━━━ Data to process ━━━
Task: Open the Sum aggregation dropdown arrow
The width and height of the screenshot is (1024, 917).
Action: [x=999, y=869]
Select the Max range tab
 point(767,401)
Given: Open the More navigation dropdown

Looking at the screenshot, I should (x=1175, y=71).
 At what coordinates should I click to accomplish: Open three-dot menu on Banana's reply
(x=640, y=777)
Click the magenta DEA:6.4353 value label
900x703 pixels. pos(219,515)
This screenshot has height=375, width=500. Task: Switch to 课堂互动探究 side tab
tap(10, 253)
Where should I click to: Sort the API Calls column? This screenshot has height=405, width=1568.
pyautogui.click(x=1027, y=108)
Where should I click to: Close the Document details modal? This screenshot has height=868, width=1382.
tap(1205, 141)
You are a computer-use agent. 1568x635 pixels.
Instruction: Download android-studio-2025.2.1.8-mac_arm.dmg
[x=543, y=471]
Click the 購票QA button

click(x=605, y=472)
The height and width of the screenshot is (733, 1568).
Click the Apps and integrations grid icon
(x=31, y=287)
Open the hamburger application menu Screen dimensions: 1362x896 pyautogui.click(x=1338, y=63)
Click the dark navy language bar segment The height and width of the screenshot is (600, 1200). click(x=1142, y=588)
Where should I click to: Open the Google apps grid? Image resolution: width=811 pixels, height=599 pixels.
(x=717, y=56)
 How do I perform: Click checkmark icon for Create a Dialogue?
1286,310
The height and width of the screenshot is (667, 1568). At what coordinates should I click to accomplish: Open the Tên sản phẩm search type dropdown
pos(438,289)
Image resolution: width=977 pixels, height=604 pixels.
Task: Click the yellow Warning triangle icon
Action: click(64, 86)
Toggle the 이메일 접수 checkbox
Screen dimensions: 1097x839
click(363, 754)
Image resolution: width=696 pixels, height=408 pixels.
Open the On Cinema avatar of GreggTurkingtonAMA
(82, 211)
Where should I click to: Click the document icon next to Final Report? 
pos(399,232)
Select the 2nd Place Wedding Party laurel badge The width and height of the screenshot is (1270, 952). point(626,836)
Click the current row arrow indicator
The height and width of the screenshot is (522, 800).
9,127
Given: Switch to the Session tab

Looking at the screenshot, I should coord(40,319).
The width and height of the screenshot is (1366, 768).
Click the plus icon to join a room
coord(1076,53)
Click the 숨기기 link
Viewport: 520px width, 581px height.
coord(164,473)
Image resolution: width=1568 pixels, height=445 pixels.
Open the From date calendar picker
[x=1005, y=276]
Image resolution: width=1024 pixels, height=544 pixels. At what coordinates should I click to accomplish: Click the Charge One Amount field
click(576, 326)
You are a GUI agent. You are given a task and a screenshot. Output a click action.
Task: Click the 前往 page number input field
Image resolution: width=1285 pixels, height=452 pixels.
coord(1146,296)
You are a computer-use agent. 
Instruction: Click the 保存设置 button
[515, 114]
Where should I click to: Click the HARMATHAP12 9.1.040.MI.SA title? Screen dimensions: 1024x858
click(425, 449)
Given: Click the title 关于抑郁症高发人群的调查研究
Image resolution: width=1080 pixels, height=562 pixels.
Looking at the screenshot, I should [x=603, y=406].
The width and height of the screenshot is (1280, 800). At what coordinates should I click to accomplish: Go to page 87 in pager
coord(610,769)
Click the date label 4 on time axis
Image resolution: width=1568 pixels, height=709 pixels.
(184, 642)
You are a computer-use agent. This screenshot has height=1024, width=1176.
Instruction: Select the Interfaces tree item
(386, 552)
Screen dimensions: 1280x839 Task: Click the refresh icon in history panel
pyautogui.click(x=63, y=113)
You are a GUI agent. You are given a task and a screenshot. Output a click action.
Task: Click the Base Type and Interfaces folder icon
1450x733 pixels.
━━━
**To do:** All lines from the one that holds "Instruction: Select the Interfaces tree item" to the end of the entries above must be transcribed exactly, both ends included, and no others.

**Task output:**
Instruction: Select the Interfaces tree item
(386, 552)
Screen dimensions: 1280x839 Task: Click the refresh icon in history panel
pyautogui.click(x=63, y=113)
You are a GUI agent. You are given a task and a screenshot. Output a click action.
Task: Click the Base Type and Interfaces folder icon
1450x733 pixels.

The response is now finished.